I fell in love with photography when I was very young. In my late teens and early 20s, I used to wander the streets of New York City with my Canon FT and a 28mm lens, taking candid street shots of different people. I dreamed of one day becoming a professional photographer.

After graduating college, I lucked into a job with one of the top advertising photographers in New York. I learned about lighting, sets and commercial photography. I eventually became a photographer’s assistant for hire. I worked for photographers doing shots for Vogue, Glamour, Bloomingdale’s and others. Eventually I opened my own studio and tried to make it as a professional photographer. I still loved taking photos, as long as people would pay me for them.

At this point, circumstances caused my life to do a 180. I dropped photography and pursued other things. Like many people who take a hobby that they love and pursue a career with it, photography was a nice way to make a living, but it wasn’t a labor of love anymore.

After a hiatus of 25 years I became interested in photography again. Once more, I was taking photographs for the love of it and the excitement of seeing what came out of the camera. I looked at the different options for making a living with it once more, and I saw they all involved a focus on producing a product for a specific market rather than just photographing what excites me.

I have decided that being a professional photographer is not a career that I want to pursue. I have decided to work at becoming a great amateur.

~ by danbaumbach on March 4, 2009.

2 Responses to “Someday I hope to Become an Amateur Photographer”

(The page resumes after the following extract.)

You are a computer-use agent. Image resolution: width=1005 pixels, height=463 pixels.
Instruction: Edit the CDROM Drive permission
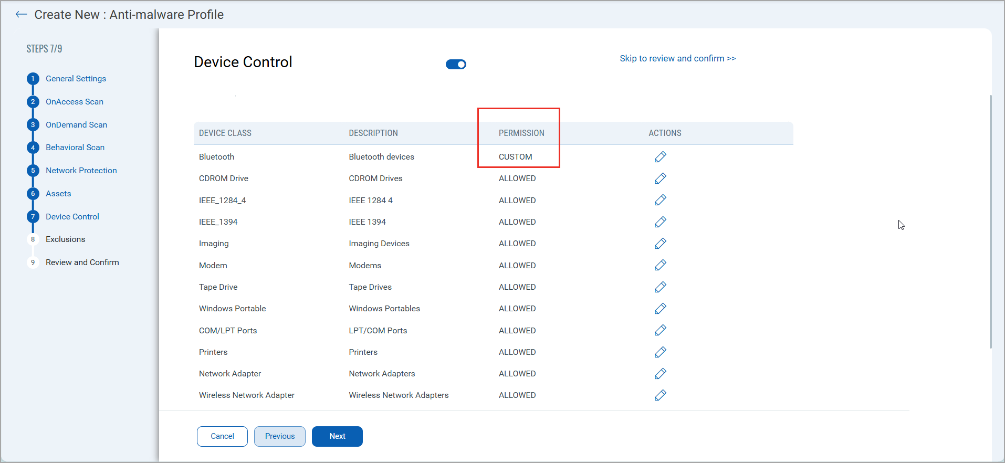point(660,178)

  1. “Let me here call attention to one of the most universally popular mistakes that have to do with photography – that of classing supposedly excellent work as professional, and using the term amateur to convey the idea of immature productions and to excuse atrociously poor photographs. As a matter of fact nearly all the greatest work is being, and has always been done, by those who are following photography for the love of it, and not merely for financial reasons. As the name implies, an amateur is one who works for love; and viewed in this light the incorrectness of the popular classification is readily apparent.” –Alfred Stieglitz

  2. Well said, Dan. Fortunately, I’ve become interested in work again, so I’m not trying to find an alternate career anymore. But, now I can really just take my time in selecting the right images to make. And like you allude in your next post, this gives you time to really get to know your subject.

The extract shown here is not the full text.